**Brief**. All of the records need to be retyped exactly, with no line dropped.

**Exercise materials**.
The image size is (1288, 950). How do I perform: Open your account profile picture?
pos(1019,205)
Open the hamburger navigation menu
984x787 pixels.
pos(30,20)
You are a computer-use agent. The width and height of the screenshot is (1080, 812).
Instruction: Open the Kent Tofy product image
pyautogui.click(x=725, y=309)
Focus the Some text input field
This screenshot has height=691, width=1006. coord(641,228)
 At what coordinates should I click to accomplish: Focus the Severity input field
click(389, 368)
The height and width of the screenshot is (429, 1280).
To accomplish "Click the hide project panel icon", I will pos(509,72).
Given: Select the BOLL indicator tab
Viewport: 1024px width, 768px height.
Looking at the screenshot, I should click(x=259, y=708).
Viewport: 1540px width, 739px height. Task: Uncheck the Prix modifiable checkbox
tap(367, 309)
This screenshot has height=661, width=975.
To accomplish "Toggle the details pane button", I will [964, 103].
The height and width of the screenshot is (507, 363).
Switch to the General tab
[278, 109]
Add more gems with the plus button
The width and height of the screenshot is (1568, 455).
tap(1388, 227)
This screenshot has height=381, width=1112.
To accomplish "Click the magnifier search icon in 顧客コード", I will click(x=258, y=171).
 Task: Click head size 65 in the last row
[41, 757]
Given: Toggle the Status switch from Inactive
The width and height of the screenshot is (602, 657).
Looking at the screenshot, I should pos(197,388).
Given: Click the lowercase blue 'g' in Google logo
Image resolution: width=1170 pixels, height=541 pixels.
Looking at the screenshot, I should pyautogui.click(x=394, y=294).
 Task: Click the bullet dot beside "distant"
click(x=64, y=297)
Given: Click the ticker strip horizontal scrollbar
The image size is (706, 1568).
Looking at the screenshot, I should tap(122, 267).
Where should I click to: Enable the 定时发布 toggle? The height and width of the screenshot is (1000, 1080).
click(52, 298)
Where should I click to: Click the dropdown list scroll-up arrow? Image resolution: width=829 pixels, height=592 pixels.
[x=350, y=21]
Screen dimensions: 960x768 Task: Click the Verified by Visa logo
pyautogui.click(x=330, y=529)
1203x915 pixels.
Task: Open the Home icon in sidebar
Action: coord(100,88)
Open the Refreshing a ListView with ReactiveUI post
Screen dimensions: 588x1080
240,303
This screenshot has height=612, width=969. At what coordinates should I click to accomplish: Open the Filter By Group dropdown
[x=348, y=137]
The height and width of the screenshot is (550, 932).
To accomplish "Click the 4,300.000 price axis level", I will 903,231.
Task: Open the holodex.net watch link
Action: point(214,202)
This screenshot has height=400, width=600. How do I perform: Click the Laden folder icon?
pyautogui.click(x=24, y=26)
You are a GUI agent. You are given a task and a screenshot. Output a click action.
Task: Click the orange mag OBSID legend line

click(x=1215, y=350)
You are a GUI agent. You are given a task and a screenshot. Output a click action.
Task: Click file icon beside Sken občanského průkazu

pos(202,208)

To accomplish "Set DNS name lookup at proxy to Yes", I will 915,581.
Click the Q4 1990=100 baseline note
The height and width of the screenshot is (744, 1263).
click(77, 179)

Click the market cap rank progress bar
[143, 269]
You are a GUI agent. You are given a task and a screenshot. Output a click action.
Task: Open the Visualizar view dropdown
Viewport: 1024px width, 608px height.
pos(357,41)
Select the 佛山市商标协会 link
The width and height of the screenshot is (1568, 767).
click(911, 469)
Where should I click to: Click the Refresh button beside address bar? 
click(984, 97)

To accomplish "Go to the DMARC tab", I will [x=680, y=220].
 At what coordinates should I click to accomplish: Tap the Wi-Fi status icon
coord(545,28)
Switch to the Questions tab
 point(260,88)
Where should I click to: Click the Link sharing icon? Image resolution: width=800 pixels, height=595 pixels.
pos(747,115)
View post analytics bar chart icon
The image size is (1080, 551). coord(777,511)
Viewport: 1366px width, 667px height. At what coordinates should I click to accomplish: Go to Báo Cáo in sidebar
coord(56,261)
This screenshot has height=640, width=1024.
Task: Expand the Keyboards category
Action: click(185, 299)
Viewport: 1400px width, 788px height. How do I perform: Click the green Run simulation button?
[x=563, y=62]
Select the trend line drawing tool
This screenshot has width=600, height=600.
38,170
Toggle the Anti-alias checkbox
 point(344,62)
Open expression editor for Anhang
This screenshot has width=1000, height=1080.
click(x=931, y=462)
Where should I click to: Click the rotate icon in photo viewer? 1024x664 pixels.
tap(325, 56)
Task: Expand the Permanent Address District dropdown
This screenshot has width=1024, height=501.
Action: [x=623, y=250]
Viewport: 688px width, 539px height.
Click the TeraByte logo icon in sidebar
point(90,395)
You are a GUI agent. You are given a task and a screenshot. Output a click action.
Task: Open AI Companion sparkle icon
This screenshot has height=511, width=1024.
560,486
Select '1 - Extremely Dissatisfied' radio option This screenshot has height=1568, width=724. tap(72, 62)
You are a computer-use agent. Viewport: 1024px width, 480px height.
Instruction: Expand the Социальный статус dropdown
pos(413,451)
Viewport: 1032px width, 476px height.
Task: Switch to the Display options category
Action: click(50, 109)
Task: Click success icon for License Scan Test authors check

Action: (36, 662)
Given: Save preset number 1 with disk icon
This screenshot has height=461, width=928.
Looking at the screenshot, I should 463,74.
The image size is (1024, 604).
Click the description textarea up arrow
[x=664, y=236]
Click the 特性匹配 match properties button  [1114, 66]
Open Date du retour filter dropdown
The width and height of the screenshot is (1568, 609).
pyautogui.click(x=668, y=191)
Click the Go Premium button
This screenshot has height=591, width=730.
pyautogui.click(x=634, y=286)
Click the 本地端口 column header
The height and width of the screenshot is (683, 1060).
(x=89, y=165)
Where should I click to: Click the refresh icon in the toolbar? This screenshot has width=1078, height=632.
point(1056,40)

**Expected output**.
The image size is (1288, 950). How do I perform: Open your account profile picture?
pos(1019,205)
Open the hamburger navigation menu
984x787 pixels.
pos(30,20)
You are a computer-use agent. The width and height of the screenshot is (1080, 812).
Instruction: Open the Kent Tofy product image
pyautogui.click(x=725, y=309)
Focus the Some text input field
This screenshot has height=691, width=1006. coord(641,228)
 At what coordinates should I click to accomplish: Focus the Severity input field
click(389, 368)
The height and width of the screenshot is (429, 1280).
To accomplish "Click the hide project panel icon", I will pos(509,72).
Given: Select the BOLL indicator tab
Viewport: 1024px width, 768px height.
Looking at the screenshot, I should click(x=259, y=708).
Viewport: 1540px width, 739px height. Task: Uncheck the Prix modifiable checkbox
tap(367, 309)
This screenshot has height=661, width=975.
To accomplish "Toggle the details pane button", I will [964, 103].
The height and width of the screenshot is (507, 363).
Switch to the General tab
[278, 109]
Add more gems with the plus button
The width and height of the screenshot is (1568, 455).
tap(1388, 227)
This screenshot has height=381, width=1112.
To accomplish "Click the magnifier search icon in 顧客コード", I will click(x=258, y=171).
 Task: Click head size 65 in the last row
[41, 757]
Given: Toggle the Status switch from Inactive
The width and height of the screenshot is (602, 657).
Looking at the screenshot, I should pos(197,388).
Given: Click the lowercase blue 'g' in Google logo
Image resolution: width=1170 pixels, height=541 pixels.
Looking at the screenshot, I should pyautogui.click(x=394, y=294).
 Task: Click the bullet dot beside "distant"
click(x=64, y=297)
Given: Click the ticker strip horizontal scrollbar
The image size is (706, 1568).
Looking at the screenshot, I should tap(122, 267).
Where should I click to: Enable the 定时发布 toggle? The height and width of the screenshot is (1000, 1080).
click(52, 298)
Where should I click to: Click the dropdown list scroll-up arrow? Image resolution: width=829 pixels, height=592 pixels.
[x=350, y=21]
Screen dimensions: 960x768 Task: Click the Verified by Visa logo
pyautogui.click(x=330, y=529)
1203x915 pixels.
Task: Open the Home icon in sidebar
Action: coord(100,88)
Open the Refreshing a ListView with ReactiveUI post
Screen dimensions: 588x1080
240,303
This screenshot has height=612, width=969. At what coordinates should I click to accomplish: Open the Filter By Group dropdown
[x=348, y=137]
The height and width of the screenshot is (550, 932).
To accomplish "Click the 4,300.000 price axis level", I will 903,231.
Task: Open the holodex.net watch link
Action: point(214,202)
This screenshot has height=400, width=600. How do I perform: Click the Laden folder icon?
pyautogui.click(x=24, y=26)
You are a GUI agent. You are given a task and a screenshot. Output a click action.
Task: Click the orange mag OBSID legend line

click(x=1215, y=350)
You are a GUI agent. You are given a task and a screenshot. Output a click action.
Task: Click file icon beside Sken občanského průkazu

pos(202,208)

To accomplish "Set DNS name lookup at proxy to Yes", I will 915,581.
Click the Q4 1990=100 baseline note
The height and width of the screenshot is (744, 1263).
click(77, 179)

Click the market cap rank progress bar
[143, 269]
You are a GUI agent. You are given a task and a screenshot. Output a click action.
Task: Open the Visualizar view dropdown
Viewport: 1024px width, 608px height.
pos(357,41)
Select the 佛山市商标协会 link
The width and height of the screenshot is (1568, 767).
click(911, 469)
Where should I click to: Click the Refresh button beside address bar? 
click(984, 97)

To accomplish "Go to the DMARC tab", I will [x=680, y=220].
 At what coordinates should I click to accomplish: Tap the Wi-Fi status icon
coord(545,28)
Switch to the Questions tab
 point(260,88)
Where should I click to: Click the Link sharing icon? Image resolution: width=800 pixels, height=595 pixels.
pos(747,115)
View post analytics bar chart icon
The image size is (1080, 551). coord(777,511)
Viewport: 1366px width, 667px height. At what coordinates should I click to accomplish: Go to Báo Cáo in sidebar
coord(56,261)
This screenshot has height=640, width=1024.
Task: Expand the Keyboards category
Action: click(185, 299)
Viewport: 1400px width, 788px height. How do I perform: Click the green Run simulation button?
[x=563, y=62]
Select the trend line drawing tool
This screenshot has width=600, height=600.
38,170
Toggle the Anti-alias checkbox
 point(344,62)
Open expression editor for Anhang
This screenshot has width=1000, height=1080.
click(x=931, y=462)
Where should I click to: Click the rotate icon in photo viewer? 1024x664 pixels.
tap(325, 56)
Task: Expand the Permanent Address District dropdown
This screenshot has width=1024, height=501.
Action: [x=623, y=250]
Viewport: 688px width, 539px height.
Click the TeraByte logo icon in sidebar
point(90,395)
You are a GUI agent. You are given a task and a screenshot. Output a click action.
Task: Open AI Companion sparkle icon
This screenshot has height=511, width=1024.
560,486
Select '1 - Extremely Dissatisfied' radio option This screenshot has height=1568, width=724. tap(72, 62)
You are a computer-use agent. Viewport: 1024px width, 480px height.
Instruction: Expand the Социальный статус dropdown
pos(413,451)
Viewport: 1032px width, 476px height.
Task: Switch to the Display options category
Action: click(50, 109)
Task: Click success icon for License Scan Test authors check

Action: (36, 662)
Given: Save preset number 1 with disk icon
This screenshot has height=461, width=928.
Looking at the screenshot, I should 463,74.
The image size is (1024, 604).
Click the description textarea up arrow
[x=664, y=236]
Click the 特性匹配 match properties button  [1114, 66]
Open Date du retour filter dropdown
The width and height of the screenshot is (1568, 609).
pyautogui.click(x=668, y=191)
Click the Go Premium button
This screenshot has height=591, width=730.
pyautogui.click(x=634, y=286)
Click the 本地端口 column header
The height and width of the screenshot is (683, 1060).
(x=89, y=165)
Where should I click to: Click the refresh icon in the toolbar? This screenshot has width=1078, height=632.
point(1056,40)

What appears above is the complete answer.